4. Why is studying/knowing history important?


On a personal level, I think it’s crucial to anyone who really wants to understand what’s

going on in our world today and have an informed perspective that’s based on more

than simplistic prejudices. I’m shocked at how little many people know about history and

how easily that leads to them have opinions that are based more on political

propaganda than facts.


5. What is your favorite period or aspect of history to learn about and why?


As a kid I was especially interested in American history from the 1600s to the early

1900s involving frontiersmen, cowboys and Indians. I still am, though now I read as

much or more about 20th century history, especially World War II, the Korean War, and

the Vietnam War, since they play a role in many of the stories I write introductions for.








6. How did men’s adventure magazines become a part of your life?


When I was a kid and a teenager in the ‘50s and ‘60s, my father read some of the most

popular MAMs, like True and Argosy, but I didn’t pay much attention to them back then

and the genre faded away entirely by 1980. I really got into them because of two books

about them published in mid-2000s, Men's Adventure Magazines: In Postwar America

and It’s A Man's World: Men's Adventure Magazines, The Postwar Pulps. I was blown

away by the artwork, done by some of the greatest illustration artist of the 20th Century.

Artists like Mort Künstler, who later became an illustrator for National Geographic and,

starting in the 1980s, became known as America’s premier Civil War artist. As I

collected the magazines, I found them to be full of a fascinating cornucopia of both

fiction yarns and non-fiction articles that are fun to read both as entertainment and

interesting as windows into American culture in the ‘50s, ‘60s and ‘70s.

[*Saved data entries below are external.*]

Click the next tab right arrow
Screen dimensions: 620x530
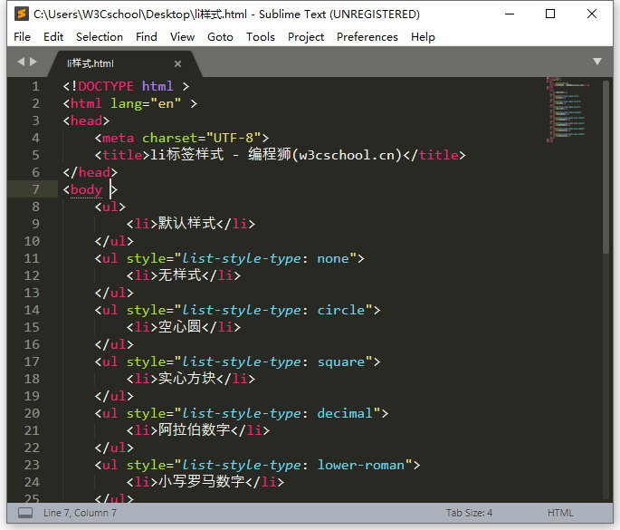[34, 62]
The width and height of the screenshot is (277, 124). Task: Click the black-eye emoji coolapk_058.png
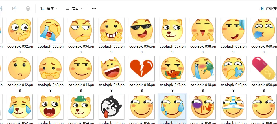[x=203, y=107]
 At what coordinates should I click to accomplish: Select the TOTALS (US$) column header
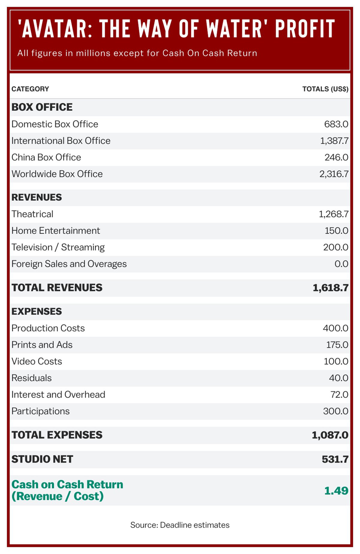tap(325, 89)

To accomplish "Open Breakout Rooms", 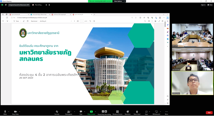I will pyautogui.click(x=117, y=112).
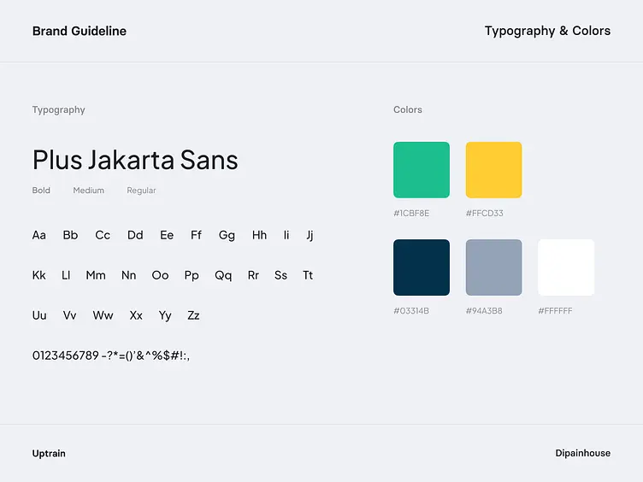Choose the gray-blue #94A3B8 swatch

[493, 267]
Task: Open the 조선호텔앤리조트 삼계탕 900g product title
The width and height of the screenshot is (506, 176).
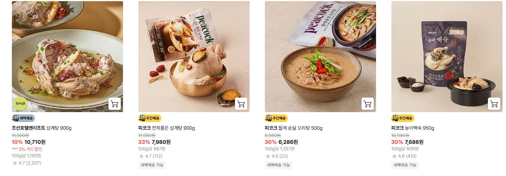Action: [42, 128]
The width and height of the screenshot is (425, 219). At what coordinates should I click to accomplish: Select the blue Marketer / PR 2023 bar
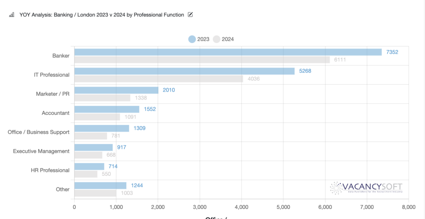tap(116, 90)
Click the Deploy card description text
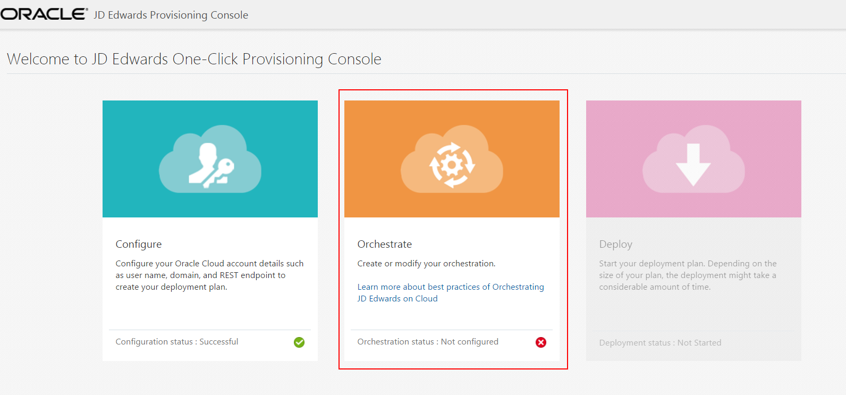Image resolution: width=846 pixels, height=395 pixels. pyautogui.click(x=688, y=275)
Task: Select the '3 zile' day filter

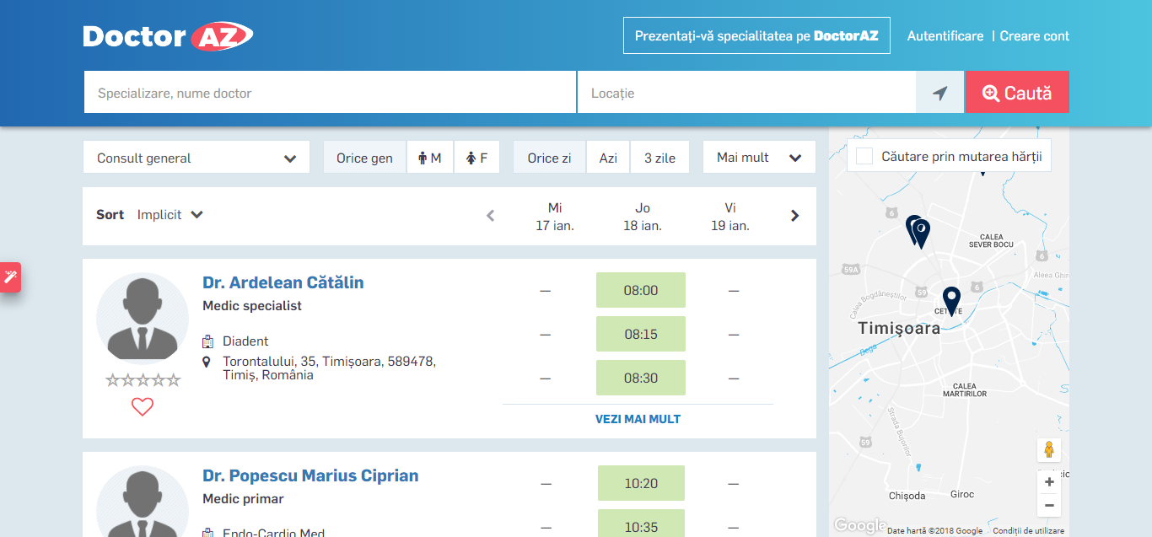Action: coord(659,158)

7. What do the men’s adventure magazines reveal to us about their era, and what

is their significance in history?


During the decades when they were published, men’s adventure magazines were read

by tens of millions of American men, especially veterans of WWII and the Korean War.

So, they are significant from both sociological and publishing history perspectives. They

are very significant in the realm of illustration art, since they were a primary market for

many illustration artists at a time when mainstream magazines were switching to

photographs rather than artwork for their covers and interior illustrations. They are also

significant in the realm of pulp fiction, since they are descendants of the pulp magazines

that were popular between the early 1900s and World War II and have many

connections to the writers, artists and publishers involved in the paperback industry that

emerged and exploded after WWII. They also have significance in terms of sociological

history. They provide insights into the kinds of stories read by men in the ‘50s, ‘60s and

‘70s and the worldview those men had. Because they are of their time, many aspects of

MAMs now seem sexist, racist, and ethnocentric. But that was true of most mid-20th

century American media and culture. To me, the best reasons to read old MAM stories

are that many of the fiction stories are just plain fun-to-read action/adventure yarns, the

cover and interior artwork is great, and many of the non-fiction articles involve historic

events seen through the prism of that era.